> **RECORDS FOR THE TASK**:
* * *
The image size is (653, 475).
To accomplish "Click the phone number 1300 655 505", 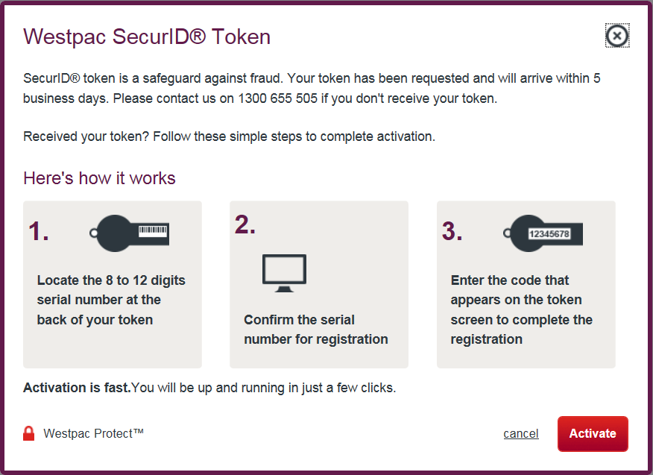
* * *
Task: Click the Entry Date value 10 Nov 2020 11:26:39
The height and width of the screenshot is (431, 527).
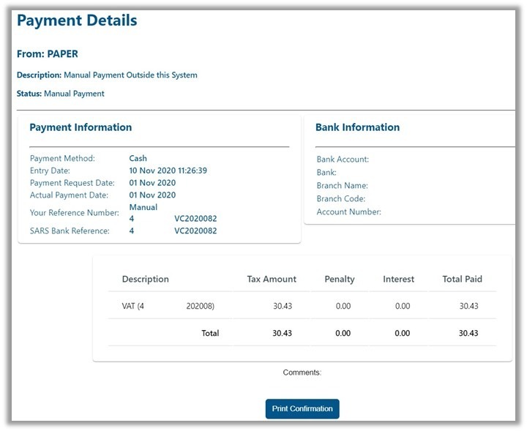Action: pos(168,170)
* * *
> **EXERCISE DETAILS**: Copy the entries above exactly, but only the stretch from the line containing "The image size is (653, 475)." through the line containing "the phone number". Keep both end lines; drop the pictures.

> **ANSWER TO THIS PROBLEM**:
The image size is (653, 475).
To accomplish "Click the phone number 1300 655 505", 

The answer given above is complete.